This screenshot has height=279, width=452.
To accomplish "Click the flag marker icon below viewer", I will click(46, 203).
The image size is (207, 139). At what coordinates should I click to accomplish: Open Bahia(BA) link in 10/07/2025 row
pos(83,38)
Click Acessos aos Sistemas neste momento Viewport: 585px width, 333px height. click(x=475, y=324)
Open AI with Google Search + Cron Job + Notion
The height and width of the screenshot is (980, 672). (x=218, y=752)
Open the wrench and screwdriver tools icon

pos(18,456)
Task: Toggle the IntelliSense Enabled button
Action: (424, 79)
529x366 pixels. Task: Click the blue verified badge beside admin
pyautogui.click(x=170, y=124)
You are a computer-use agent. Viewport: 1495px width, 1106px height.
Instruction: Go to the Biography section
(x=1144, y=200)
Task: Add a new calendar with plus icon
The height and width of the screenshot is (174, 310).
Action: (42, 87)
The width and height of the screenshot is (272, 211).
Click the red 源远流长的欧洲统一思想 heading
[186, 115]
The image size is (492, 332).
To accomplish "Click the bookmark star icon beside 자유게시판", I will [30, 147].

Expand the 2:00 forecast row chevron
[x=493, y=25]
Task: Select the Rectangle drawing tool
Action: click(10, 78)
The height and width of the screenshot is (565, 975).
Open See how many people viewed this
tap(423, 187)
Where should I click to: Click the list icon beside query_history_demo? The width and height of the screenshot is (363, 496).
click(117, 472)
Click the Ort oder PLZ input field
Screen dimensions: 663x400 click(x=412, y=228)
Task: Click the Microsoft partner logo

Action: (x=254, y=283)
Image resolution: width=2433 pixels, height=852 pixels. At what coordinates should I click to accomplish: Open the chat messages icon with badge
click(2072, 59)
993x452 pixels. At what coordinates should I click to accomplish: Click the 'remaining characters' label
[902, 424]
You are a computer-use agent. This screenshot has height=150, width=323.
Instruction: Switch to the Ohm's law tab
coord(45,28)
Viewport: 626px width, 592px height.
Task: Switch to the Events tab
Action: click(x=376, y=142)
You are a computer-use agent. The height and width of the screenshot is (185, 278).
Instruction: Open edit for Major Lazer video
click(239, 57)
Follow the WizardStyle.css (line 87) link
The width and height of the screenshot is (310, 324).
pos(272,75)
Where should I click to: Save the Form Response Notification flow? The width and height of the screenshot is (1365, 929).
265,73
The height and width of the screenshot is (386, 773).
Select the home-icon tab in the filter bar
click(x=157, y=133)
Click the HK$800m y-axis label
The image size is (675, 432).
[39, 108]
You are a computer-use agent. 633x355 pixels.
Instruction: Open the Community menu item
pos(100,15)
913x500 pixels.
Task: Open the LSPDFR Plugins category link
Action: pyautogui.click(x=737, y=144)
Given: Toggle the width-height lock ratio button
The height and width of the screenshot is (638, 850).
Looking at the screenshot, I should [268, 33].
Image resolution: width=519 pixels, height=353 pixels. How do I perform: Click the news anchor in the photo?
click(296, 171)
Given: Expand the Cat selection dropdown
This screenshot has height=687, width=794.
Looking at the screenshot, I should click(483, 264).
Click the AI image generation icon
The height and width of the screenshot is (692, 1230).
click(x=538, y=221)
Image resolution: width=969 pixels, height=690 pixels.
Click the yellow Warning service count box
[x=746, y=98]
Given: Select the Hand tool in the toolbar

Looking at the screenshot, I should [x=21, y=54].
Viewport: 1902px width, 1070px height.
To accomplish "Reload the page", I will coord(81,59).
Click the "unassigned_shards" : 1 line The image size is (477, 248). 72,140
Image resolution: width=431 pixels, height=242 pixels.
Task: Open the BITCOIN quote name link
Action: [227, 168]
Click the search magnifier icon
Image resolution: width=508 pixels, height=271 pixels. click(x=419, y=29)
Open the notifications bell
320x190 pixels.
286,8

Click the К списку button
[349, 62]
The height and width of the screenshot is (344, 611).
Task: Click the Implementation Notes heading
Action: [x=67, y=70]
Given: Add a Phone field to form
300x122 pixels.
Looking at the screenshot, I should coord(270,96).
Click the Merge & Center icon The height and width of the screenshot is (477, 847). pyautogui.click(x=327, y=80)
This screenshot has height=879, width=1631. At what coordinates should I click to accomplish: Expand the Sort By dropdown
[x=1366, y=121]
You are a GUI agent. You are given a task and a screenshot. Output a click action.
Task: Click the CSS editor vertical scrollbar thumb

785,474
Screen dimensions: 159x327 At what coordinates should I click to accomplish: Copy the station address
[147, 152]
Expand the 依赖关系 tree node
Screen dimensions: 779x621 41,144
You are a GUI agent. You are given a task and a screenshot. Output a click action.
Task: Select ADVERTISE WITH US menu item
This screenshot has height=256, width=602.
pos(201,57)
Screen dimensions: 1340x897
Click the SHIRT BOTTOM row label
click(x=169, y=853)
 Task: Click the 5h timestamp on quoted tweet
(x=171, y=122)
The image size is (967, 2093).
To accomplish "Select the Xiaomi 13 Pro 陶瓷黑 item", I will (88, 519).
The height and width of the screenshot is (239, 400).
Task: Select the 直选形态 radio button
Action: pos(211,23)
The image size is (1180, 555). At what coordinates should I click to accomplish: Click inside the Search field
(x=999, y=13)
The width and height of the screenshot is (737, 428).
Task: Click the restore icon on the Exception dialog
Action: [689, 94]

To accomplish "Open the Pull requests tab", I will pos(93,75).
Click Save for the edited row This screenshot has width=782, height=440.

# # # # # # #

● **Stated goal**:
Write out the lines from the one with "993x452 pixels. At" up to and including the one with "Action: click(x=376, y=142)", exactly as they appear, and nothing else.

● **Result of this exercise**:
993x452 pixels. At what coordinates should I click to accomplish: Click the 'remaining characters' label
[902, 424]
You are a computer-use agent. This screenshot has height=150, width=323.
Instruction: Switch to the Ohm's law tab
coord(45,28)
Viewport: 626px width, 592px height.
Task: Switch to the Events tab
Action: click(x=376, y=142)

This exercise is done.